**EXERCISE:** Convert the items below into a two-column CSV with the header text,answer and one row for each item. Put each item's text and its answer in their own quoted fields, with line breaks replaced by spaces.

--- Start of RECORDS SUPPLIED ---

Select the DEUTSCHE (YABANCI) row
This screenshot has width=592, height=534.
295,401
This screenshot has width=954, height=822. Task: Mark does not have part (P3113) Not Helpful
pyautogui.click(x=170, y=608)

--- End of RECORDS SUPPLIED ---

**EXERCISE SOLUTION:**
text,answer
"Select the DEUTSCHE (YABANCI) row This screenshot has width=592, height=534.","295,401"
"This screenshot has width=954, height=822. Task: Mark does not have part (P3113) Not Helpful","pyautogui.click(x=170, y=608)"